*Activity*
Count the lines in the records that hold the string "computer". Only the number should be given.

═══ Data under study

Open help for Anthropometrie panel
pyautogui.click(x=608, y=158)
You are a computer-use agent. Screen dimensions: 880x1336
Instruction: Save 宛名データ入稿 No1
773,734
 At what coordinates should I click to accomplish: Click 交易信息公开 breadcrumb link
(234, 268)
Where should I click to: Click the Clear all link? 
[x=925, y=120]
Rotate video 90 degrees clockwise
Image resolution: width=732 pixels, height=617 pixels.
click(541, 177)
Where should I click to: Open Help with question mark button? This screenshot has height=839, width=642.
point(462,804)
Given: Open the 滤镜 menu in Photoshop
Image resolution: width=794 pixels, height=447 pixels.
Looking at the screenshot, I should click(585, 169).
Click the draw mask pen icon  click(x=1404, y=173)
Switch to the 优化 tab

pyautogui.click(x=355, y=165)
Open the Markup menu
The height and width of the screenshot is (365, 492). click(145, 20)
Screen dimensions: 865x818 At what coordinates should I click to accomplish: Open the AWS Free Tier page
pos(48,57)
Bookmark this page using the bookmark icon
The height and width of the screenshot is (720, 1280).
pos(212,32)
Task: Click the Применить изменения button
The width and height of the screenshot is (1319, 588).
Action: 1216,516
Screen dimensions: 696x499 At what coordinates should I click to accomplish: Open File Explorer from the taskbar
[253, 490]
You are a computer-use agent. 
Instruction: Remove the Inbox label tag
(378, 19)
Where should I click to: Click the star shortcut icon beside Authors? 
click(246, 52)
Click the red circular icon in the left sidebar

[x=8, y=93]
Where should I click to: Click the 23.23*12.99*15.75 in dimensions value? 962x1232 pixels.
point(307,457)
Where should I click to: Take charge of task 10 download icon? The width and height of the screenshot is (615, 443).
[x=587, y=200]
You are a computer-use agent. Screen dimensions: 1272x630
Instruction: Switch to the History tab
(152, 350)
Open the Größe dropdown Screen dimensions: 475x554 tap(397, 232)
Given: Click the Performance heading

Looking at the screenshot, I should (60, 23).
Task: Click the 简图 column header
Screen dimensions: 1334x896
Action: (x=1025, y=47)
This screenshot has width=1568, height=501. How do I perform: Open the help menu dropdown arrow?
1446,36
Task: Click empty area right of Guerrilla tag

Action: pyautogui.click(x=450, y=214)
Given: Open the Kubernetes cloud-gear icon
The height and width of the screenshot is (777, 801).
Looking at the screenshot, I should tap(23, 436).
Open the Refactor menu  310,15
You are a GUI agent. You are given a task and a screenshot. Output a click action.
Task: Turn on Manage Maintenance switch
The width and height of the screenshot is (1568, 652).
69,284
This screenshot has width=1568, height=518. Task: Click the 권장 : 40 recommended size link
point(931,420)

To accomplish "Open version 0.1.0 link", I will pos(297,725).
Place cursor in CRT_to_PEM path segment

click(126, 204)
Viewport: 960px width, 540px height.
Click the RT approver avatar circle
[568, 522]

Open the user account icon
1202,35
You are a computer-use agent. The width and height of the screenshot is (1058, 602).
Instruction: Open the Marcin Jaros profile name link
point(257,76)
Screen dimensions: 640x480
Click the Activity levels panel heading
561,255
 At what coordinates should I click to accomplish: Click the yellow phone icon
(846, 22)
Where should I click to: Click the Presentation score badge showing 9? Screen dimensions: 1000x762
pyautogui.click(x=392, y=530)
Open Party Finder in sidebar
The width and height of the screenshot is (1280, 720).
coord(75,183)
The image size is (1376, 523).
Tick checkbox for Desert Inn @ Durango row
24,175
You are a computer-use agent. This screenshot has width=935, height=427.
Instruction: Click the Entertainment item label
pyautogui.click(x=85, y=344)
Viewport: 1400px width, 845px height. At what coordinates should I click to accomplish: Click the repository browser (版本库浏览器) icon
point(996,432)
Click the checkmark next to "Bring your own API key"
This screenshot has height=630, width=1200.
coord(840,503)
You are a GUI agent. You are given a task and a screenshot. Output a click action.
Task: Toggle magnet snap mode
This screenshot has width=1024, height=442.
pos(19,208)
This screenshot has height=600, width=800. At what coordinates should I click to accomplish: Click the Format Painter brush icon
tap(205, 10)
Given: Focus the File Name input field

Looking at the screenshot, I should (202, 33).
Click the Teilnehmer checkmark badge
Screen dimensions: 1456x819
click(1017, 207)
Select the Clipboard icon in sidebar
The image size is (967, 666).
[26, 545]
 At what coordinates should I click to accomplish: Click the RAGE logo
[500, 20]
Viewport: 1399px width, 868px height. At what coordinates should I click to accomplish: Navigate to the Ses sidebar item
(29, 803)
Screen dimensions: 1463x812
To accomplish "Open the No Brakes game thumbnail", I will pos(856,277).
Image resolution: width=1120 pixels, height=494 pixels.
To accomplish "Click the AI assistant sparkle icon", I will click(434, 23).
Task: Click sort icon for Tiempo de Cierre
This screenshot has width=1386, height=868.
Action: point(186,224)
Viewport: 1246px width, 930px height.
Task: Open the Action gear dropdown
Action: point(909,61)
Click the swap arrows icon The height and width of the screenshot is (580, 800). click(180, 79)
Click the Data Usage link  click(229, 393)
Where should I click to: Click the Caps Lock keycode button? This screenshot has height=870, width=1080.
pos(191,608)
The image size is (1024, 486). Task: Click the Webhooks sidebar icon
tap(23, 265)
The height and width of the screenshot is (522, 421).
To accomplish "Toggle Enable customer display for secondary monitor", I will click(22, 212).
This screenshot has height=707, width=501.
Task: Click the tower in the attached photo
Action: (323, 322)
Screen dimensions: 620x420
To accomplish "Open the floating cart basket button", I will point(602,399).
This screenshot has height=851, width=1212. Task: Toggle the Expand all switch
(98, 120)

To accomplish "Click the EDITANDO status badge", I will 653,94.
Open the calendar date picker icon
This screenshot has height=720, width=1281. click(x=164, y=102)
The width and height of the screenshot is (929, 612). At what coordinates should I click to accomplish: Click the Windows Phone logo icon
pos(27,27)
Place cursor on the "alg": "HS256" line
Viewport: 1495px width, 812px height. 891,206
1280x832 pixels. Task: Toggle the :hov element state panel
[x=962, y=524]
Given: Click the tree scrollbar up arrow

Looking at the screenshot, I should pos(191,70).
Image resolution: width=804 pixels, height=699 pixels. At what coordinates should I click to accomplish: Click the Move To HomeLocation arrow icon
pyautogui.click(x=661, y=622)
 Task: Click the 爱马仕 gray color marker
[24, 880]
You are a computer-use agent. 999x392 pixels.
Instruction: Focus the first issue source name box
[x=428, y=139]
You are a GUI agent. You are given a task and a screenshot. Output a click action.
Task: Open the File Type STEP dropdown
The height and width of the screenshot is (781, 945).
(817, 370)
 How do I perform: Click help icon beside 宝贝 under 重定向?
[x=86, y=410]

══════

*Exercise response*
6